What is expected:
Starting at the line that contains "Given: Collapse Тангенс", write out every line through the end of the records below exactly as it appears, and leave out all pictures.

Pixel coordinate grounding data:
== Segment start ==
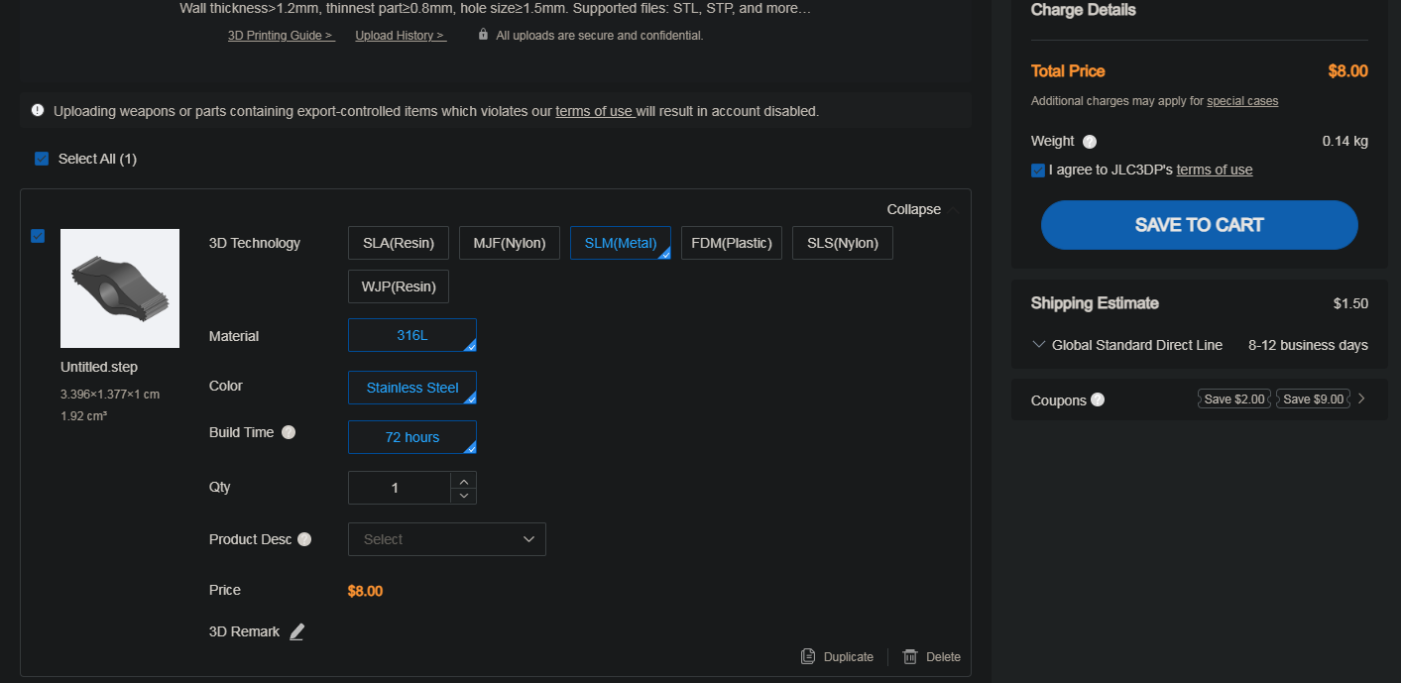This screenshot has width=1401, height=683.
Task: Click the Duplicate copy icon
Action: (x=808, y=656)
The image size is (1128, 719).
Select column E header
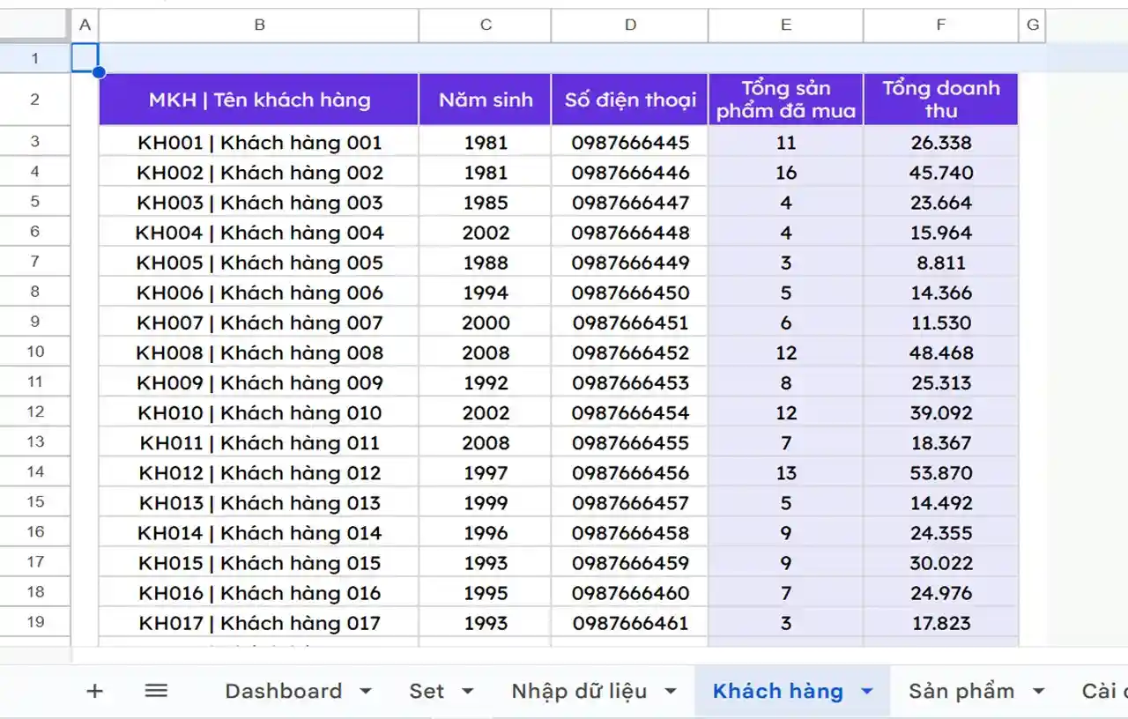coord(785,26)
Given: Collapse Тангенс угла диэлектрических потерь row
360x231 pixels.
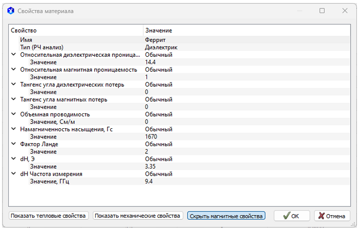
== Segment end ==
Response to the exercise:
Given: Collapse Тангенс угла диэлектрических потерь row
360x231 pixels.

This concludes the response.